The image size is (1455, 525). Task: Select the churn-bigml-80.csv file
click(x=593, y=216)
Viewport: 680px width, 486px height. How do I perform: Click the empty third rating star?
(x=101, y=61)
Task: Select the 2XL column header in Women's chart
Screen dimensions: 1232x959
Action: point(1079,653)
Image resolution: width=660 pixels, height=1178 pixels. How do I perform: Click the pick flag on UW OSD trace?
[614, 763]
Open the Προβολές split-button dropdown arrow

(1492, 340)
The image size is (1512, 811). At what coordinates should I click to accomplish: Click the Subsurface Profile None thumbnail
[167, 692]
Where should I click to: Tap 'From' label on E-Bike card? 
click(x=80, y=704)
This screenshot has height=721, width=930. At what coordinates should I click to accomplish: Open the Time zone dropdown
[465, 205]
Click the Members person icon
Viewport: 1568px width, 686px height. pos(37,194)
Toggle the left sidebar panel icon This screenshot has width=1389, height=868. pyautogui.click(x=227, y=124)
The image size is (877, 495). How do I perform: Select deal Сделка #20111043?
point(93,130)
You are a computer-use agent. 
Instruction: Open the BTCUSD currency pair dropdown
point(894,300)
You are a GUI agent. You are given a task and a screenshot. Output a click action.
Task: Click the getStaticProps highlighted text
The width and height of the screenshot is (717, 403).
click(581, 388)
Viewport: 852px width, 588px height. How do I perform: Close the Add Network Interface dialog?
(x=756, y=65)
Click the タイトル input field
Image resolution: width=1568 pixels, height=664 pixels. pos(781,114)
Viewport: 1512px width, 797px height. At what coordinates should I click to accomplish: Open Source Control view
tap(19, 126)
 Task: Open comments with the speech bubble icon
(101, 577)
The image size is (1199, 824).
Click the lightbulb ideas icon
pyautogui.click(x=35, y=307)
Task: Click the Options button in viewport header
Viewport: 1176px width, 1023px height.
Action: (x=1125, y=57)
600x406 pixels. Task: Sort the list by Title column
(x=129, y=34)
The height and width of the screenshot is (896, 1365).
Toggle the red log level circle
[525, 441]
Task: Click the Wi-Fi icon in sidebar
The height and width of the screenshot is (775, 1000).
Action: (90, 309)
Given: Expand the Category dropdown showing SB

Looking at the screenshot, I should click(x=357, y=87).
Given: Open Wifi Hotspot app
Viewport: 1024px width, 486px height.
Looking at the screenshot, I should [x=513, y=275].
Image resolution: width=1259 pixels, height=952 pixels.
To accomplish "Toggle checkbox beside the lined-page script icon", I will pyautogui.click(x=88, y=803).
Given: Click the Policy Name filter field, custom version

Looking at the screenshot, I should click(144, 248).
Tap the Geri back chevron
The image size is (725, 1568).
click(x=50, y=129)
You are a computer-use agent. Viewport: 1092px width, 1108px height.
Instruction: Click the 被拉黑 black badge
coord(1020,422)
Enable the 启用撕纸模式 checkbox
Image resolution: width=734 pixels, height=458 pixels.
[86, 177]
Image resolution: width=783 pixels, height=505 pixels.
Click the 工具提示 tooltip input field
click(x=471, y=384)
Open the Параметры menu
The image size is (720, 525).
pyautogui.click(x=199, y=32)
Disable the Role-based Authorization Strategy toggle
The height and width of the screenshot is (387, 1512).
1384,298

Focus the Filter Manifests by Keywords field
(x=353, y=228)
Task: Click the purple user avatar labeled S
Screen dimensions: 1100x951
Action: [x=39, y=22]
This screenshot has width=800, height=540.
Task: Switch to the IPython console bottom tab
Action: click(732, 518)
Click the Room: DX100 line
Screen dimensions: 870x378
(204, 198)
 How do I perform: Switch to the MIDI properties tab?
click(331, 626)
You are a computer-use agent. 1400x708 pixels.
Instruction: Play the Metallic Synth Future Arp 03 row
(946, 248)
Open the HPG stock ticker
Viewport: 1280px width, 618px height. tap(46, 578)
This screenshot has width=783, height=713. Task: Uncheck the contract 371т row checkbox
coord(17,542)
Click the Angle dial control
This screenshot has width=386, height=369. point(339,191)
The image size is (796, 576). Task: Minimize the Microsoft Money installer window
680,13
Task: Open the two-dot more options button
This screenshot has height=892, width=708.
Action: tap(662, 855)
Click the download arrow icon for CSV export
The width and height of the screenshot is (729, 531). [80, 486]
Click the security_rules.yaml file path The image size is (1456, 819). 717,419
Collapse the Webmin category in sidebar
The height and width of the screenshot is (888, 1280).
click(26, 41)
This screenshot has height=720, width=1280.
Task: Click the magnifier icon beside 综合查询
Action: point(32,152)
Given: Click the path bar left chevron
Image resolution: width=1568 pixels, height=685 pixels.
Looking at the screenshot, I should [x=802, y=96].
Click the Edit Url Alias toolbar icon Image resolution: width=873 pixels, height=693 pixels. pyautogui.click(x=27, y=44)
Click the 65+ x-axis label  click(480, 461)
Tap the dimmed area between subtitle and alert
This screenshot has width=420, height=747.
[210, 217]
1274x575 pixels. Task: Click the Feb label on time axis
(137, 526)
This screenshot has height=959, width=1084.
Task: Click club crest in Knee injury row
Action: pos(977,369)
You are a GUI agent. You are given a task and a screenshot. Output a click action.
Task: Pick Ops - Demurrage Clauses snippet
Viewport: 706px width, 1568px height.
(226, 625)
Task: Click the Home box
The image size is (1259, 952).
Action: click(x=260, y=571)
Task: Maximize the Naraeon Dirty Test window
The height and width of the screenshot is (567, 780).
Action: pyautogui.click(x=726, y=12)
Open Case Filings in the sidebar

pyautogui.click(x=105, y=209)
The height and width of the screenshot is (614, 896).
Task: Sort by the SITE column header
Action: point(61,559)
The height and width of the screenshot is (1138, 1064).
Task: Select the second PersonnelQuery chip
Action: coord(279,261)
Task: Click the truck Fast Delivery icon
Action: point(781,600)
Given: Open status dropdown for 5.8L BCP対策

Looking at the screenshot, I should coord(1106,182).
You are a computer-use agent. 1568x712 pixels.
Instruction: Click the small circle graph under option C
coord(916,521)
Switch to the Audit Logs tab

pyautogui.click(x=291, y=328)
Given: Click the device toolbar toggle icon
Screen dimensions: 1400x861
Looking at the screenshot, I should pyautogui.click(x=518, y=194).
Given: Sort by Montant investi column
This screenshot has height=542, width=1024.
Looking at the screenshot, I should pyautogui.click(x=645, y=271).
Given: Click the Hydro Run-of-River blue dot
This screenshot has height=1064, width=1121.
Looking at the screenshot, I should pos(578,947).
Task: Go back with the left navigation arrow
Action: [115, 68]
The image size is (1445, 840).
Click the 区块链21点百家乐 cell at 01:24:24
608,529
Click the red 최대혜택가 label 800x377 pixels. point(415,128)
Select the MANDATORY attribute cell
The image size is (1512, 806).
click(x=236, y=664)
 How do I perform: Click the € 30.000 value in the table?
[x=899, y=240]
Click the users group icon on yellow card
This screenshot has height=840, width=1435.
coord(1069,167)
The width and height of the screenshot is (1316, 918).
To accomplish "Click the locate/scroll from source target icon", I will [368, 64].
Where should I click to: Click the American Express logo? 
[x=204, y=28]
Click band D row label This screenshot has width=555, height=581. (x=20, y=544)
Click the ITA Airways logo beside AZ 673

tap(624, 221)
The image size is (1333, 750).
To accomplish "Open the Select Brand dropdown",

::::::::::

* TASK GOAL *
Scan the entries above and show each line that contains the word "will".

* WRITTEN ANSWER *
To accomplish "Toggle checkbox beside the lined-page script icon", I will pyautogui.click(x=88, y=803).
To accomplish "Click the locate/scroll from source target icon", I will [368, 64].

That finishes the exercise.